Inoltre, oltre a controllare minuziosamente il tragitto di avvicinamento alle piazzole, i malfattori lasciano sui sentieri dei piccoli ostacoli (come fasci di rami, mucchi di fogliame et similia), per verificare, qualora trovati spezzati/calpestati, l’eventuale passaggio di persone estranee/indesiderate. Le piantagioni, facilmente mimetizzabili e occultabili tra la fitta e rigogliosa vegetazione tipica dell’Aspromonte, oltre che dotate di ogni accortezza finalizzata ad evitare l’accesso di “estranei”- in alcune occasioni, sono state anche munite di sistemi di videosorveglianza con “foto-trappole” (mutuati dal “fototrappolaggio”, tecnica utilizzata per realizzare foto o video di animali – tipica dei documentari – mediante apparati dotati al loro interno di un sensore a infrarossi passivo che rileva il passaggio di un animale o di una persona davanti all’obbiettivo, provocando lo scatto della foto o l’inizio di un filmato) e punti di
osservazione realizzati su promontori molto distanti e avvolti da folte piante, da dove, come sentinelle in tempo di guerra, vegliare sulle coltivazioni.
Gli impianti di irrigazione più comunemente utilizzati e conformi alla morfologia del territorio, oltre che al metodo di occultamento, presentano a monte una fonte di acqua, quasi sempre naturale o, a volte, costituta da un serbatoio di elevata capacità, abbastanza distante e posto ad un altitudine maggiore rispetto alla piazzola. Il collegamento tra la fonte e la piantagione avviene mediante l’interramento e l’occultamento – tra la vegetazione e gli anfratti del terreno – di tubi di gomma che giungono presso la piazzola ove viene realizzato un impianto c.d. “a goccia” che rilascia gradualmente l’acqua necessaria per l’irrigazione. Tale sistema, che si attiva con un rubinetto collocato a monte della fonte, consente a chi realizza la piantagione di
recarvisi solo saltuariamente, riducendo così il rischio di essere colto in flagranza. In alcune, rare circostanze, sono invece i “coltivatori” che idratano le piante utilizzando un tubo connesso, spesso, a rubinetti abusivamente allacciati alle condotte idriche comunali.

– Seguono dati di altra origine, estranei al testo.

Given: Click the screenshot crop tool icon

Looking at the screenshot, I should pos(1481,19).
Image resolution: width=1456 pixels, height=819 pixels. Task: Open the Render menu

Di seguito, la rassegna di un primo bilancio delle indagini e delle attività svolte, ancorché tuttora in corso:

Nel computo non rientrano i risultati conseguiti dai Carabinieri della Compagnia di Bianco, nell’ambito dell’attività d’indagine svolta dalla Stazione di San Luca denominata operazione “Jamaica”, che ha portato, alle prime luci dell’alba del 30 giugno scorso, all’esecuzione di 7 provvedimenti cautelari nei confronti di altrettante persone indagate, a vario titolo ed in concorso fra loro, per  produzione, traffico e detenzione illeciti di sostanze stupefacenti o psicotrope, avendo gli stessi partecipato attivamente – nel 2014 – alla coltivazione di 9 piantagioni di cannabis indica occultate in pieno Aspromonte, il cui prodotto, qualora immesso sul mercato, avrebbe fruttato oltre 1 milione di euro.

Complessivamente, quindi, dal 1° giugno 2015 al 31 luglio scorso, i Carabinieri del Gruppo di Locri hanno rinvenuto – per ora – 20 piantagioni di cannabis indica, distrutto 4.108 piante, sequestrato oltre 32 kg di marijuana e tratto in arresto in flagranza di reato 17 persone sorprese mentre erano intente nella coltivazione, denunciandone altre 8 in stato di libertà. In tutto l’anno scorso, invece, le piantagioni erano state 34, le piante 3.671, la marijuana 266,996 kg, gli arresti per lo specifico reato 13, mentre le denunce a piede libero 4. Il raccolto delle piante distrutte quest’anno e fino a questo momento, qualora immesso sul mercato, avrebbe fruttato oltre 4 milioni di euro. La marijuana già confezionata sequestrata, invece, almeno 250.000 euro.